# Congratulations to Anney and Fisher



## marsh mop (Mar 13, 2009)

Anney and Fisher picked up their fifth Master pass today. Fisher is now a MASTER HUNTER. Great job. I am very happy for you. Float home carefully.
Jim


----------



## AmberSunrise (Apr 1, 2009)

Congratulations !


----------



## Titan1 (Jan 19, 2010)

Congrats over here and safe travels. I know I would be floating home.. Way to go!


----------



## GoldenSail (Dec 30, 2008)

That is fantabulous!

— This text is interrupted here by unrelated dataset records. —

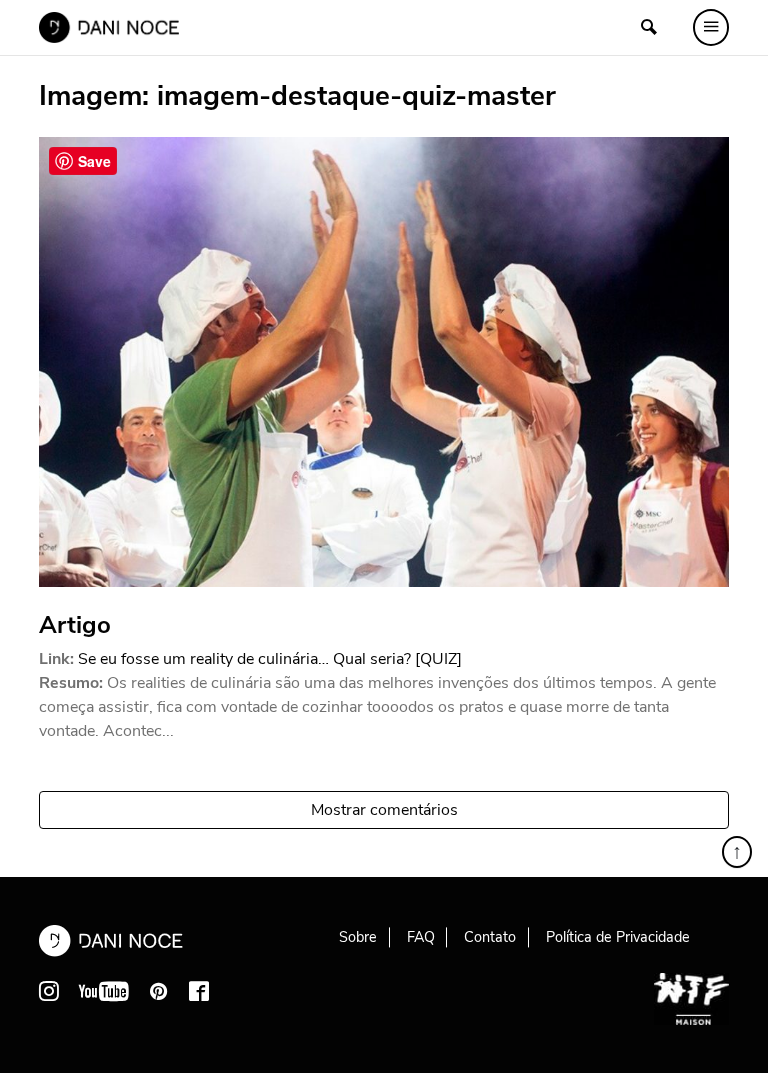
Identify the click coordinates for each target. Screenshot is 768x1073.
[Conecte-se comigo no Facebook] (199, 991)
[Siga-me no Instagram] (49, 991)
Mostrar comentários (384, 810)
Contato (490, 937)
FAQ (421, 937)
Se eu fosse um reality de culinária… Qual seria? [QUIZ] (270, 659)
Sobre (358, 937)
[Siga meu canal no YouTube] (104, 991)
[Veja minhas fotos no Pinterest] (159, 991)
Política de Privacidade (618, 937)
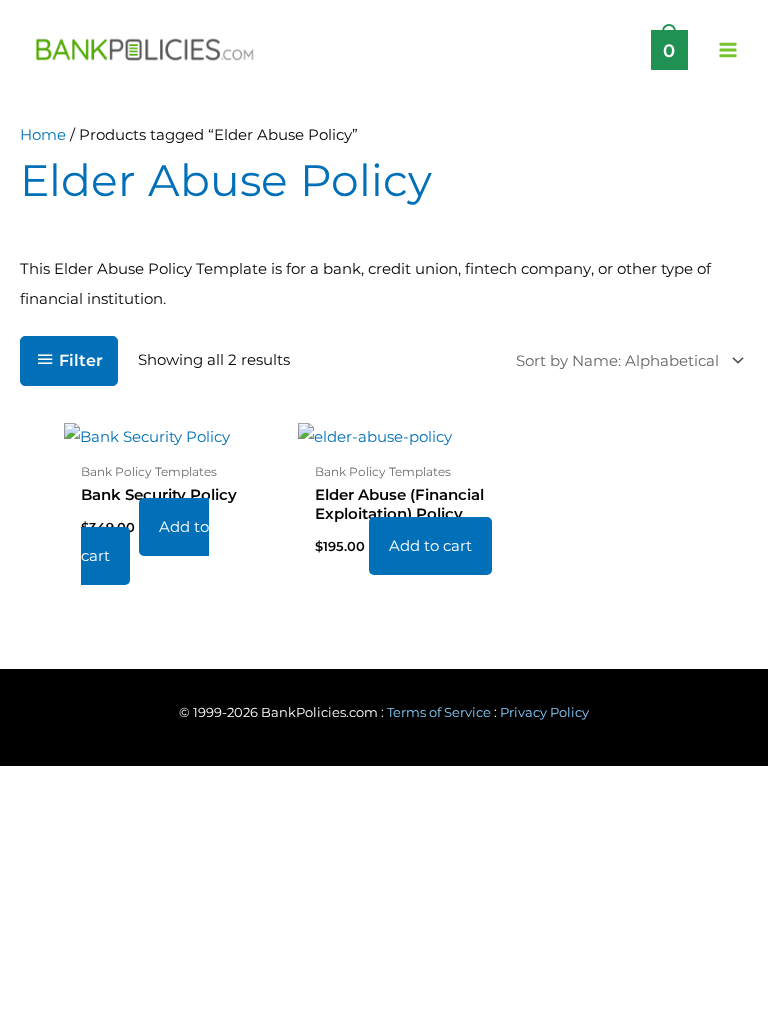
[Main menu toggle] (728, 49)
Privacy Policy (544, 712)
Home (43, 135)
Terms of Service (439, 712)
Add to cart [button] (145, 541)
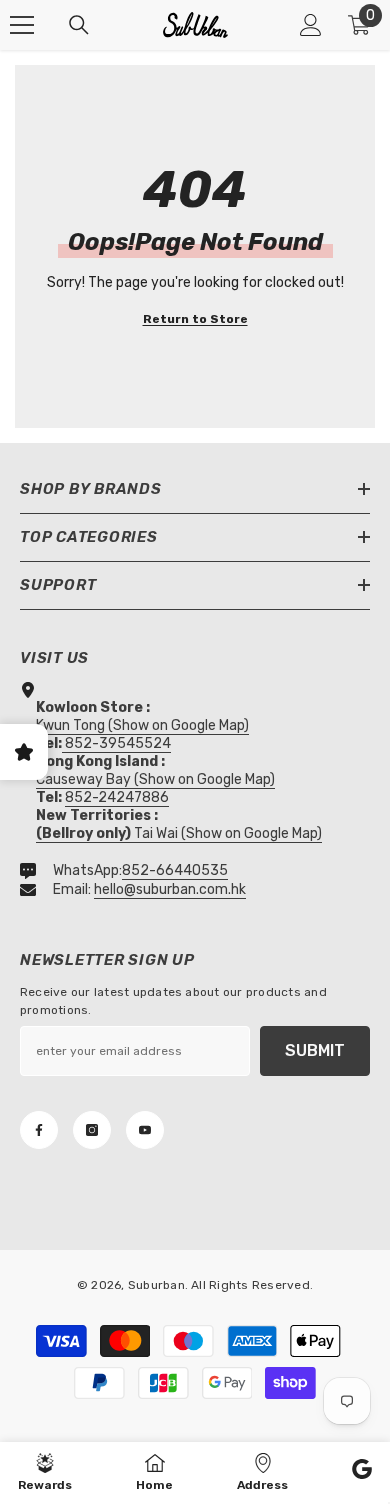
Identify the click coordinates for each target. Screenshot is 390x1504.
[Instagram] (92, 1130)
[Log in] (311, 25)
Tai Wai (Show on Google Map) (179, 833)
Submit (315, 1050)
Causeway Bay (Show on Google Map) (155, 779)
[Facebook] (39, 1130)
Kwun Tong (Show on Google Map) (142, 725)
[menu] (22, 25)
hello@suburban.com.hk (170, 889)
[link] (362, 1472)
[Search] (79, 25)
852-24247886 (117, 797)
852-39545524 (118, 743)
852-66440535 (175, 870)
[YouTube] (145, 1130)
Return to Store (195, 319)
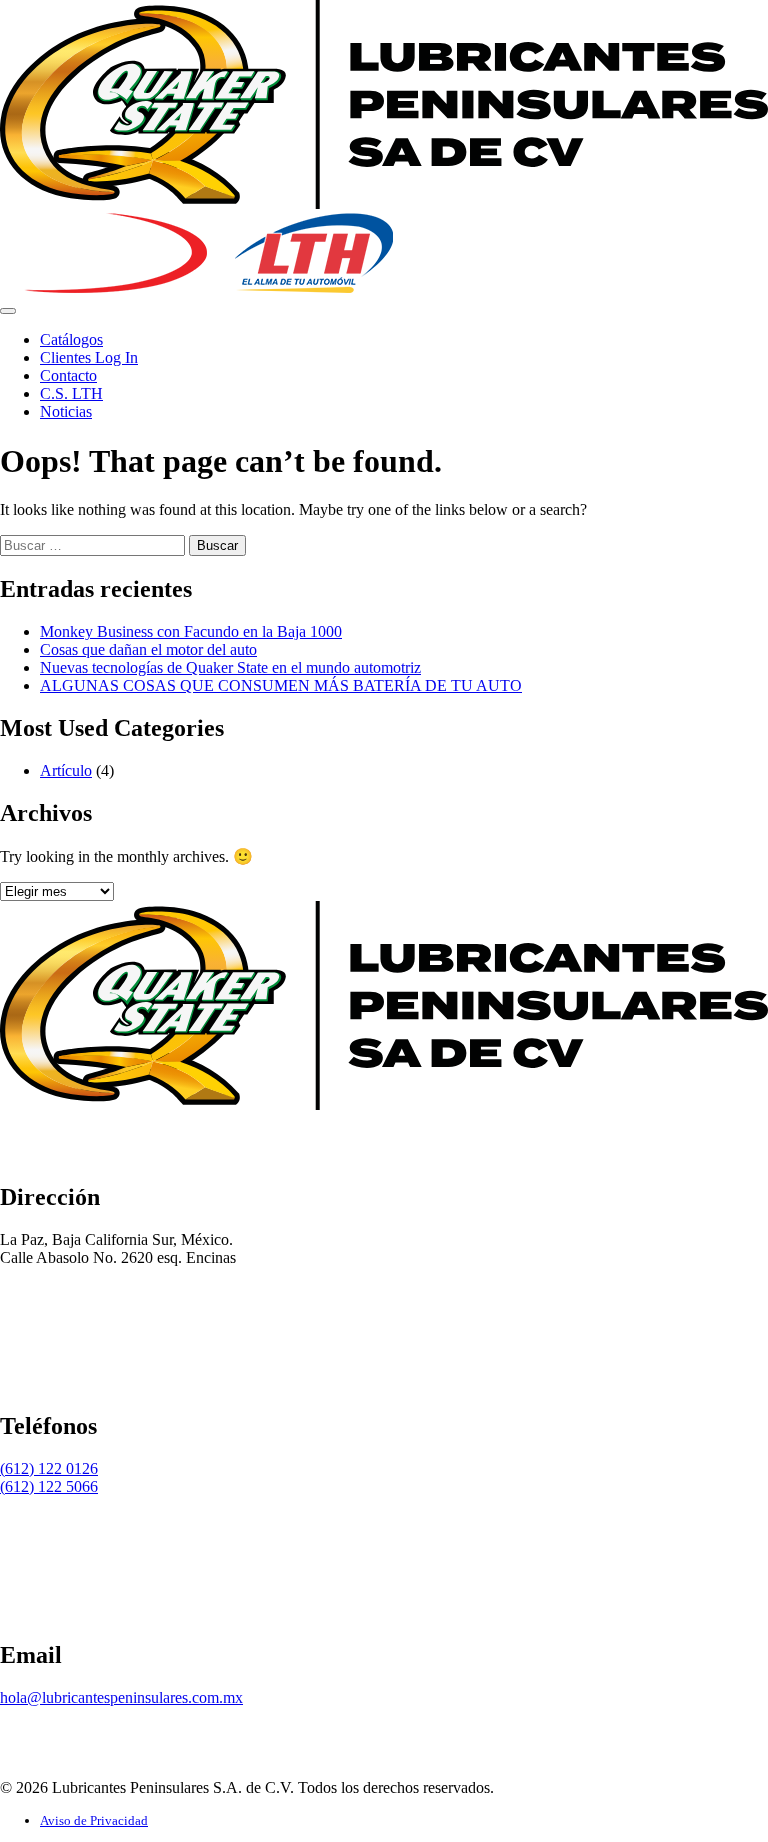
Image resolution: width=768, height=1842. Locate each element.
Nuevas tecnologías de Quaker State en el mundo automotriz (230, 667)
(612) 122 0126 (49, 1468)
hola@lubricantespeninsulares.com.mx (121, 1697)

Go Fisher and Anney!!!


----------



## fuzzbuzz (Aug 3, 2008)

Way to go Anney and Fisher!! :dblthumb2:You_Rock_


----------



## Kmullen (Feb 17, 2010)

Congrats!! I know I would b in the clouds for awhile!!


----------



## hotel4dogs (Sep 29, 2008)

that is just fantastic!! Huge congratulations! What's next?


----------



## Rainheart (Nov 28, 2010)

Congrats to you and Fisher, Anney!!


----------



## Maxs Mom (Mar 22, 2008)

Congratulations Anney and Fisher!!!!



hotel4dogs said:


> What's next?


They are going to Disney World!!!!

:curtain: Sorry I couldn't resist.


----------



## Penny & Maggie's Mom (Oct 4, 2007)

WOW! Huge congrats to Anney and Fisher!


----------



## nolefan (Nov 6, 2009)

Congratulations Anney and Fisher! So fantastic!!! We need a photo!!!


----------



## LibertyME (Jan 6, 2007)

WoooHoooo!!! Way to Go Fisher and Anney!


----------



## DNL2448 (Feb 13, 2009)

This is HUGE!! Fisher is now in a very elite group of Goldens. Congratulations Anney and Fisher!!!!


----------



## Pointgold (Jun 6, 2007)

Congrats to Anney and Fisher! Not only is it awesome news for them, personally, but it is just plain great for the breed! WAY TO GO :appl:!


----------



## chipstone (May 24, 2010)

Congrats! Great accomplishment!


----------



## kilowattgoldens (Feb 23, 2011)

Congratulations...fisher is amazing and the two of you together are unstoppable!!!


----------



## sterregold (Dec 9, 2009)

arty2:arty::yipee:


----------



## Radarsdad (Apr 18, 2011)

Congrats to Team Fisher, I want to know what's next, QAA?


----------



## hollyk (Feb 21, 2009)

Congratulations Anney and Fisher. What a journey you are on! Can't wait to hear all about it when you are home and rested.


----------



## sammydog (Aug 23, 2008)

WOOT WOOT!!! What a simply amazing accomplishment, and all O/H! Looking forward to hearing all about it! Enjoy your time up in the clouds!

I want to know too, whats next?


----------